TASK REQUIREMENTS: Rewrite everything from "Where should I" down to "point(1108,49)" with "blue" swapped for "red" and nothing else changed. Give back only those lines, without the pictures.

RECORDS FOR THIS TASK:
(begin)
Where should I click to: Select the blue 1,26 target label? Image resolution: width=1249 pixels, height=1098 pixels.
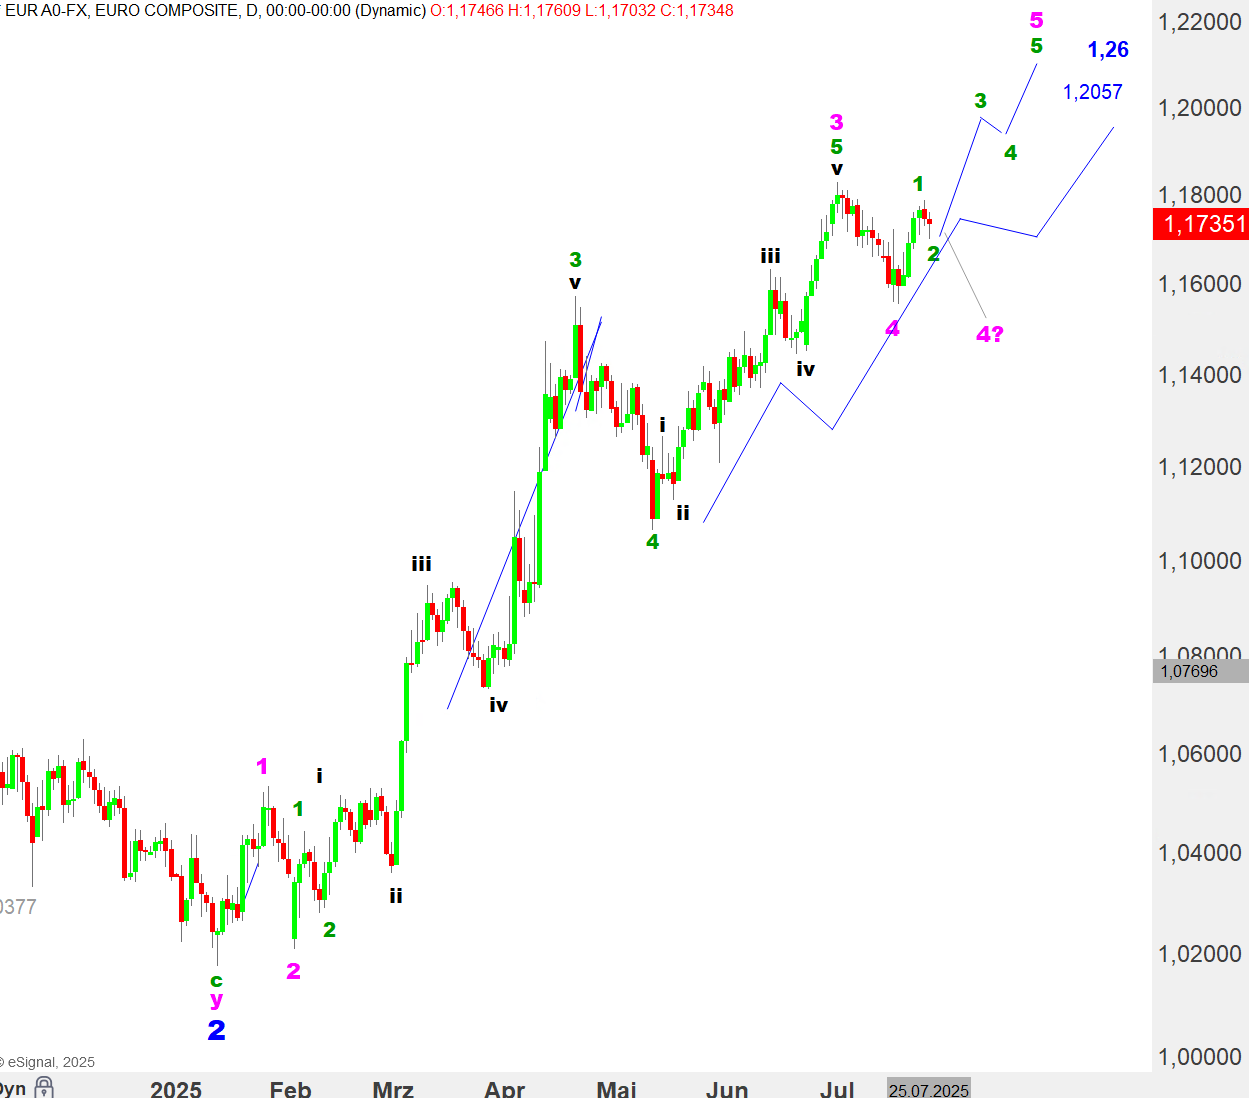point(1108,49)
(end)
(begin)
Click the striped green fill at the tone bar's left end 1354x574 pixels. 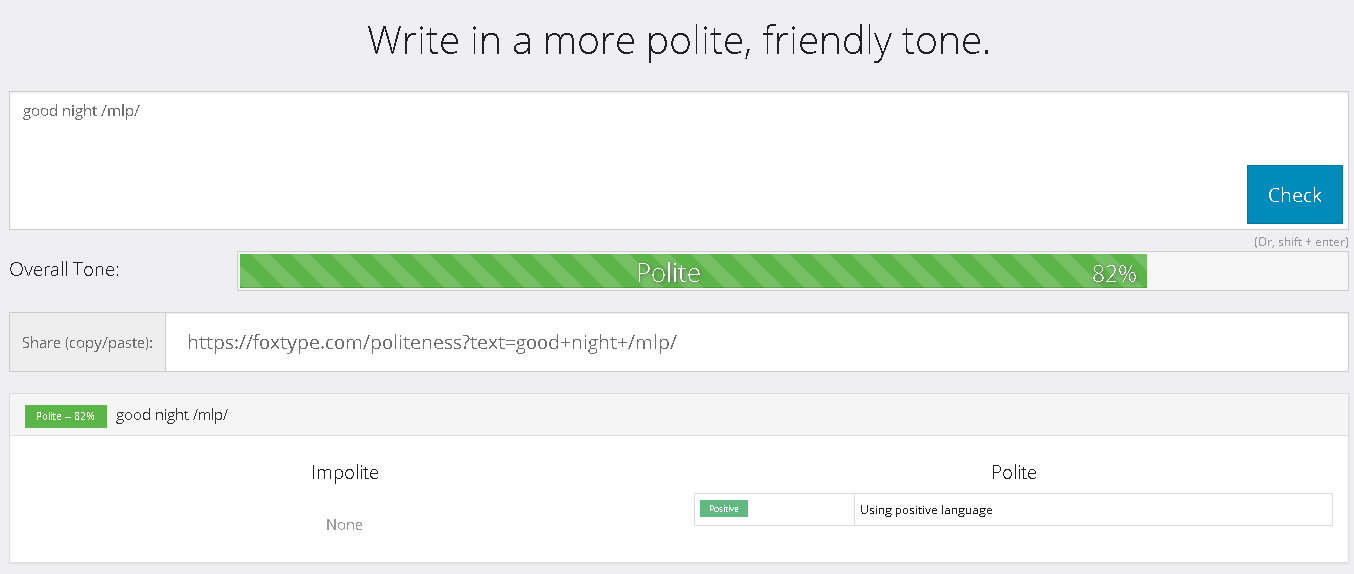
(end)
(begin)
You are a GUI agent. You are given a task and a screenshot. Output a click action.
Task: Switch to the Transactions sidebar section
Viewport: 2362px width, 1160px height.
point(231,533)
(end)
COMPLETE RESPONSE:
Where should I click to: Select the red 1,26 target label? Image resolution: width=1249 pixels, height=1098 pixels.
point(1108,49)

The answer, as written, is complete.